つくづくお気の毒に思うのは、故松平永芳元靖国神社宮司であります。「冨田メモ」報道の後、松平氏は、先帝昭和天皇のご意志に反し、かつ、父君であられ最後の宮内大臣をつとめられた松平慶民氏の心をも無視して、昭和殉難者の合祀を強行した人物であるという批判にさらされております。富田元長官の全く公表されるとは思っていなかった私的なメモによって、松平氏は君に忠親に孝の道義に反する人物であるかのごとき非難にさらされているのです。松平永芳氏は、すでに鬼籍に入られ、反論できないのであります。松平元宮司は、個人的判断・恣意によって合祀を行ったのではありません。松平氏の宮司就任以前から決まっていた合祀を実行されただけであります。

昭和天皇が「私の心だ」と本当に仰せになったとしても、ご病状が進み、限られた情報の中で、戦前と違って相談相手も少ない状況で漏らされたお言葉であります。あくまでも富田氏の私的なメモに記されているお言葉です。真偽のほどは確定できません。これを文字通り「錦の御旗」にして、昭和殉難者の合祀を否定し、松平氏を非難し、さらには昭和殉難者を分祀せよなどと主張するのは全く間違っております。

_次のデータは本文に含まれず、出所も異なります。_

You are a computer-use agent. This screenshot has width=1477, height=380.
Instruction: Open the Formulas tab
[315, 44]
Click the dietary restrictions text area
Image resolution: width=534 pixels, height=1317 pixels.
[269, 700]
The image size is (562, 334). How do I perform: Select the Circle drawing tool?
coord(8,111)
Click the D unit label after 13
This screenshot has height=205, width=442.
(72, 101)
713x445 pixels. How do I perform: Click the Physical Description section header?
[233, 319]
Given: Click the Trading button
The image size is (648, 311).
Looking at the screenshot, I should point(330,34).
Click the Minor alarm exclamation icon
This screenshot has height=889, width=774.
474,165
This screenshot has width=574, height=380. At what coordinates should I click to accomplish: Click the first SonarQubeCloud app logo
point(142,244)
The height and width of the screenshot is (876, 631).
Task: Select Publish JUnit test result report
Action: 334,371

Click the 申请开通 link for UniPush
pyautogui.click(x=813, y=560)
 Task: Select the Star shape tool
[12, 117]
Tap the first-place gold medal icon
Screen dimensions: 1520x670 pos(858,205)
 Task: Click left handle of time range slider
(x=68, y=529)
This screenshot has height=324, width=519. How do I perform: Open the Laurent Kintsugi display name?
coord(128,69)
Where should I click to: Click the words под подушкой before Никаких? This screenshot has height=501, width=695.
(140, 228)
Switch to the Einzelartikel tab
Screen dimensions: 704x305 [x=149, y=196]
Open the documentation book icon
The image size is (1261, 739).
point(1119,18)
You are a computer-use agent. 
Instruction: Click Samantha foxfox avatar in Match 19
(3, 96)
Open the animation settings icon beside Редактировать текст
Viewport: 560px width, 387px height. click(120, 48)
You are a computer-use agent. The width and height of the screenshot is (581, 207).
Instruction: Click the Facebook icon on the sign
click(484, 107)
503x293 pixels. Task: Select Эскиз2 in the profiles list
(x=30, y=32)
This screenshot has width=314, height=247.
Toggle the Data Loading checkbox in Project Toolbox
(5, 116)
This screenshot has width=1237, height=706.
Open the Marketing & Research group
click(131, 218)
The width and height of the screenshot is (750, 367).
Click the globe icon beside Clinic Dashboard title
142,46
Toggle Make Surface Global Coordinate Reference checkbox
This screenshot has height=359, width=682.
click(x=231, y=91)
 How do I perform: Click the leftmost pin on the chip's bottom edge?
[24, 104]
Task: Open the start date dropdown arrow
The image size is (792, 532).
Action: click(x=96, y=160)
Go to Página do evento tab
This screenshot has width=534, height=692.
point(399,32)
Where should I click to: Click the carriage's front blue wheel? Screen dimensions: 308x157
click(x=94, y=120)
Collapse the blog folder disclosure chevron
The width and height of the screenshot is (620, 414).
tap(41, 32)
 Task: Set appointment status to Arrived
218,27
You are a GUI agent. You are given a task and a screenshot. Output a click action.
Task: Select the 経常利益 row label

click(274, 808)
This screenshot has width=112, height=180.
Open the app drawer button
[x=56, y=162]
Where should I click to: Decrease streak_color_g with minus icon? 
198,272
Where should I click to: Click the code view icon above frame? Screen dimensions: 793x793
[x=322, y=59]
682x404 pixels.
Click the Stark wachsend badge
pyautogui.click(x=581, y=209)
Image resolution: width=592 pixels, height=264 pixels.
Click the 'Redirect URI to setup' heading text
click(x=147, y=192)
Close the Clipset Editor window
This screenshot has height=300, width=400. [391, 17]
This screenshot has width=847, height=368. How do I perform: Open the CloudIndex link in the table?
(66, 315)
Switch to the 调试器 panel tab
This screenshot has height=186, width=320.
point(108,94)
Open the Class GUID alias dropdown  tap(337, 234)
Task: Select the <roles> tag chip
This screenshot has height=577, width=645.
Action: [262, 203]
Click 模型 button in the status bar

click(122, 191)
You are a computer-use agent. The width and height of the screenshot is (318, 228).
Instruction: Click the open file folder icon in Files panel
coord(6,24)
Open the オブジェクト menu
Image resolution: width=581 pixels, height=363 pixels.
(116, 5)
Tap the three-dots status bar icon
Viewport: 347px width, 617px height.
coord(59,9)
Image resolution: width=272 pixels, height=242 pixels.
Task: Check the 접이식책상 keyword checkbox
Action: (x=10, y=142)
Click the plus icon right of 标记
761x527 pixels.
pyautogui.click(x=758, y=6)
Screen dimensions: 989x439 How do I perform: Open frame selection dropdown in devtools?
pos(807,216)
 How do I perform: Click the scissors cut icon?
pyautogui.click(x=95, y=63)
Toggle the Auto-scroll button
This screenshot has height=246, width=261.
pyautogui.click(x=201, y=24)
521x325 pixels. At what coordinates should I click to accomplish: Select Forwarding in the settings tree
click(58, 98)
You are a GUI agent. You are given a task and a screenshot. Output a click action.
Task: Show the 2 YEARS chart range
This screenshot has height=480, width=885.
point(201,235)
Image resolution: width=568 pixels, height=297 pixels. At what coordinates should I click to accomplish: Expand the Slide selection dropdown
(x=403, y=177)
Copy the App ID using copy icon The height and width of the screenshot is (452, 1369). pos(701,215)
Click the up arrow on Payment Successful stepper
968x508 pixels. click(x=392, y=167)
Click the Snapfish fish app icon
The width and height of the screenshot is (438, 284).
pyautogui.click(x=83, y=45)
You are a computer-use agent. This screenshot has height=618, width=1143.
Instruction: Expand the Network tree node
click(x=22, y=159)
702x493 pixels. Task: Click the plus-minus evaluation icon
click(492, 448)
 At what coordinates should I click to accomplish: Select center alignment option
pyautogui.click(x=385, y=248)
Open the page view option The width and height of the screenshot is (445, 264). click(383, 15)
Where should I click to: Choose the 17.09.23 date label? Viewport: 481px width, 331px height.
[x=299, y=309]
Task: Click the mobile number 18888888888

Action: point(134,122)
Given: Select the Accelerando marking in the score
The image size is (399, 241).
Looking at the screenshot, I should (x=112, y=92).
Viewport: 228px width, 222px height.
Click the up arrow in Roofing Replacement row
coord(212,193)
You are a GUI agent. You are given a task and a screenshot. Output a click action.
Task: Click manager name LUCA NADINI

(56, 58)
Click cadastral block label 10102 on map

そういう行為こそ、先帝陛下のご聖徳を汚す行為であります。

保科善四郎氏の手記によりますと、先帝陛下は、終戦の御前会議で「朕の臣を戦争責任者として引き渡すことは之を忍びざるも、大局上明治天皇の三国干渉のご決断に倣ひ、忍び難きを忍び、(終戦を)決意したのである」と仰せになったと承ります。この仁慈の大御心を拝すれば、昭和殉難者を靖国の英霊として慰霊し顕彰するのは当然のことであると考えます。